In an interview with the Observer, a former executive board member of Rose Hill’s College Republicans club pictured in the photo made the case that “if you look into the history of the flag, you’ll see that it’s a joke, it’s not meant to be offensive.” He confirmed that he had posted the image and caption on reddit.

The student, who originally gave a full interview with the Observer and then asked to have his name withheld from publication, added that the photo was not affiliated with the College Republicans. He and another student, a current e-board member of the club, are among the individuals display the flag in the photo.

According to Neiwert, attendees have brought the flag to every “free speech” and “white nationalist” rally he has studied in the past year. It is the flag of the satirical nation of Kekistan, originally created by Carl Benjamin. Benjamin is a Youtuber who is popular on alt-right online forums and has encouraged guests on his videos to say the 14 Words, a white supremacist slogan: “We must secure the existence of our people and a future for white children.”

The student who posted the photo on Reddit described Benjamin as liberal,  insisting that “the Kekistan flag is a parody flag,” adding “I can put the swastika over the gay and lesbian flag, the LGBT rainbow flag, does that make it a racist flag? No, it’s stupid.”

On Reddit, one user commented on the team photo, “This goes against the very ethics of kekistan! Those women are outside of the kitchen! Infidels!”

The same Fordham student responded, “It’s hard to find kekistanis on a college campus. We had to make do.”

Another student who is pictured in the photo, said that found those comments “terrible.” She added that “if people think it’s a joke, they should understand that it’s not something to joke about.”

The student, along with several others pictured in the photograph, told the Observer that they “had no idea what a kek flag was” until they were asked for comment.

A Rose Hill senior who is in the picture said he thought that “most of the people in the photo don’t even know what the flag is.” He said. “We weren’t trying to make a political statement or anything. The kekistan flag represents, for lack of a better word, annoyance with outrage PC [politically correct] culture. We had it there as a joke.”
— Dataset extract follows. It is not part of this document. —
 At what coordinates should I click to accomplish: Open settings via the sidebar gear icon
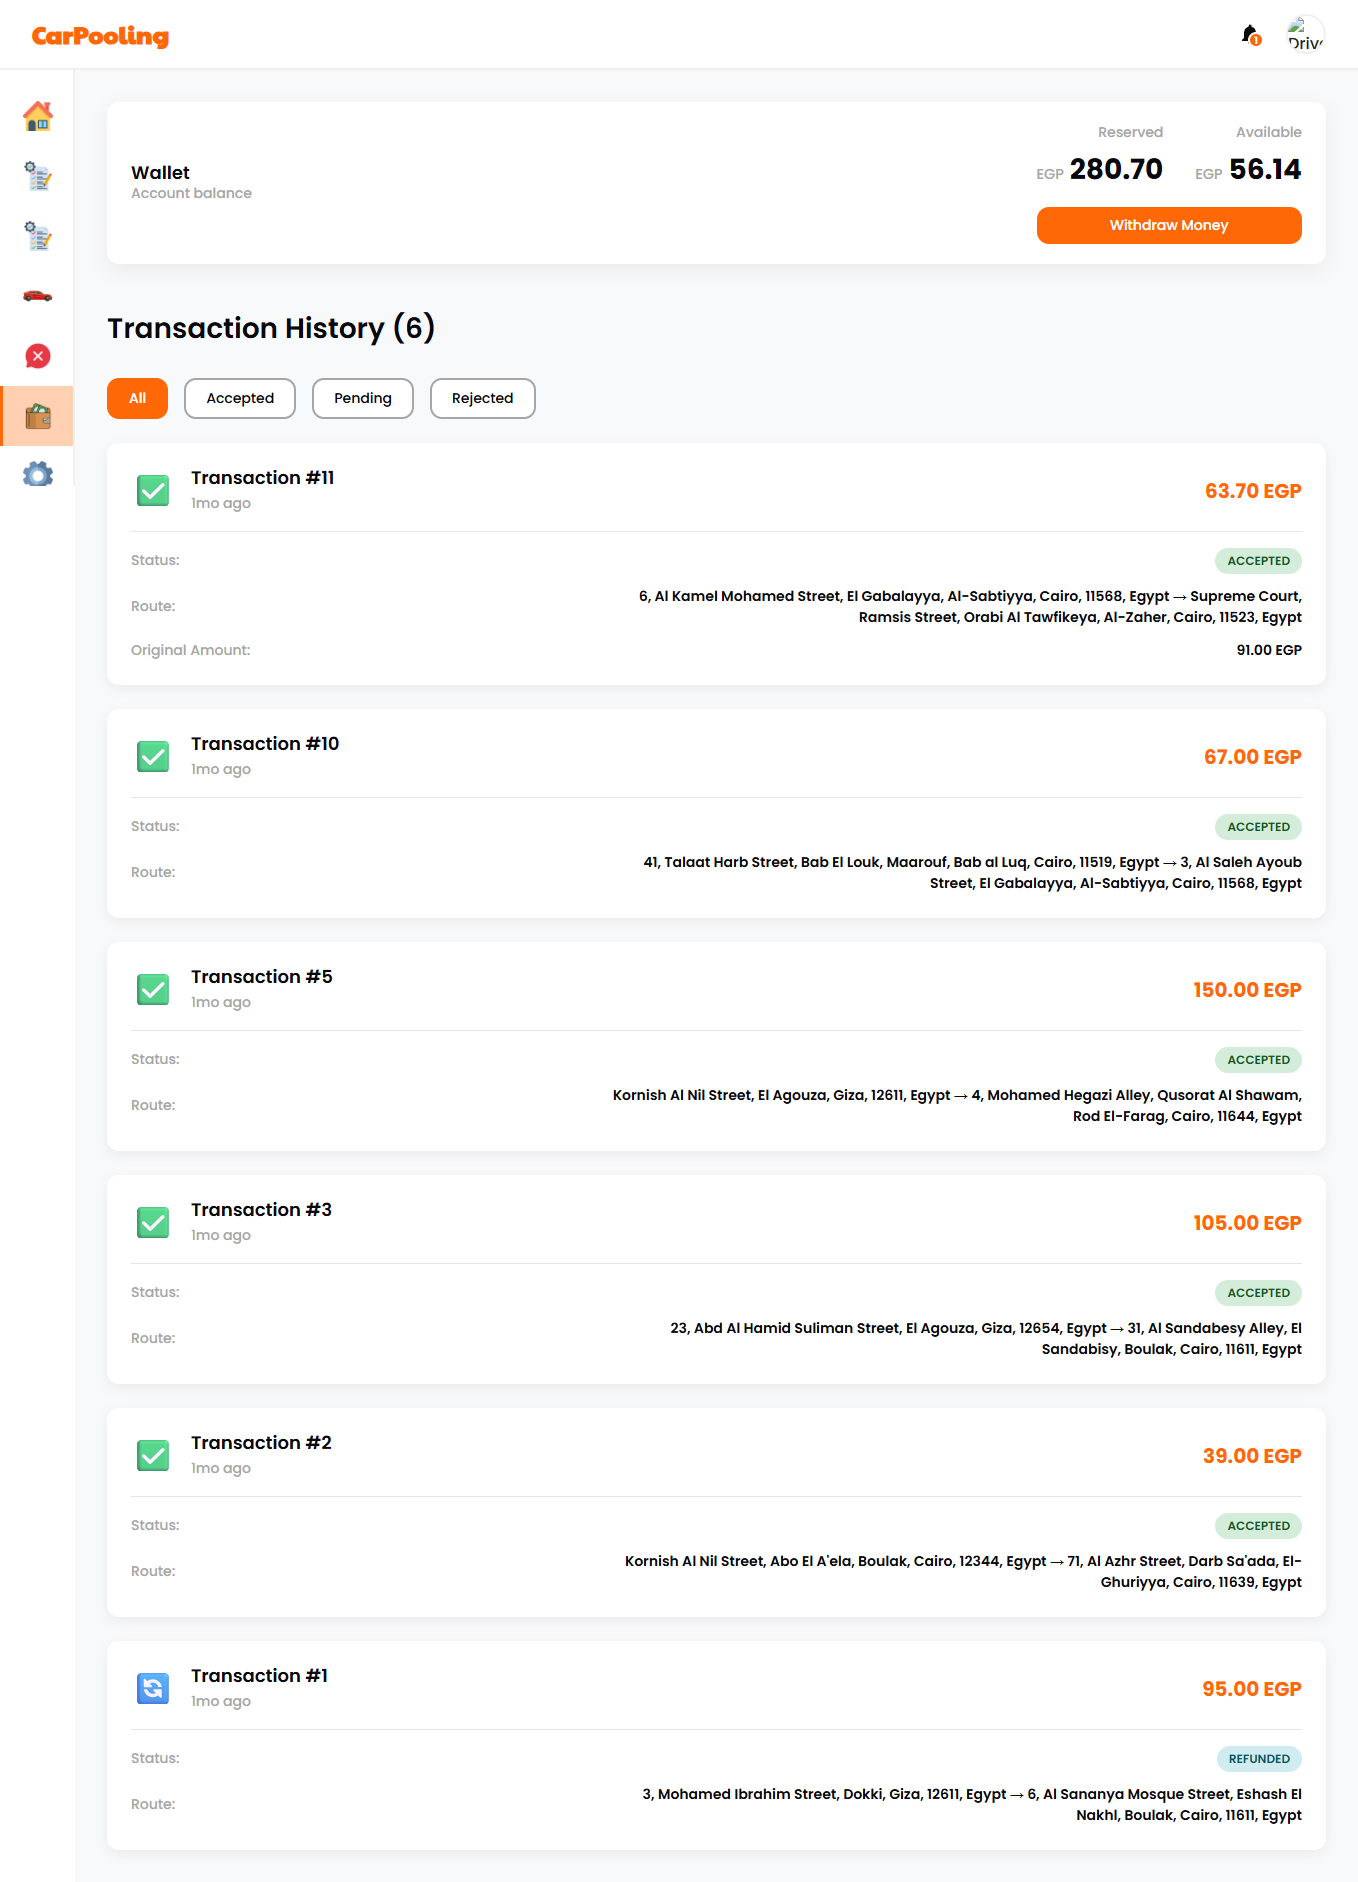tap(37, 474)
In an email to the Observer, another student described the flag as an “outdated meme.” While the Ram reported that nine out of the ten pictured students “were unaware of what the flag represented,” at least three students told the Observer that they understood the flag as a joke.

This is not the first time that white nationalist symbols have been propagated at Fordham: five swastikas as well as two references to white supremacy have been reported to Public Safety since fall 2015. In November 2016, shortly after the presidential election, students found a white supremacist flyer at Rose Hill’s Dealy Hall.

None of the students in the photograph reached for comment said they had spoken about it with the administration. Two students in the photo, however, had disciplinary hearings with administrators this spring regarding the Rodrigue’s Coffee House incident in December. The Observer has since learned that the administration considered the photo in these two students’ disciplinary hearings.

On Feb. 27, Dean Rodgers provided a statement to the Observer through FCLC Dean of Students Keith Eldredge after multiple requests for comment, stating that “Fordham University neither condones nor allows hate speech. After researching the background, symbolism and context of the image, the University took steps to address the situation with the students involved.”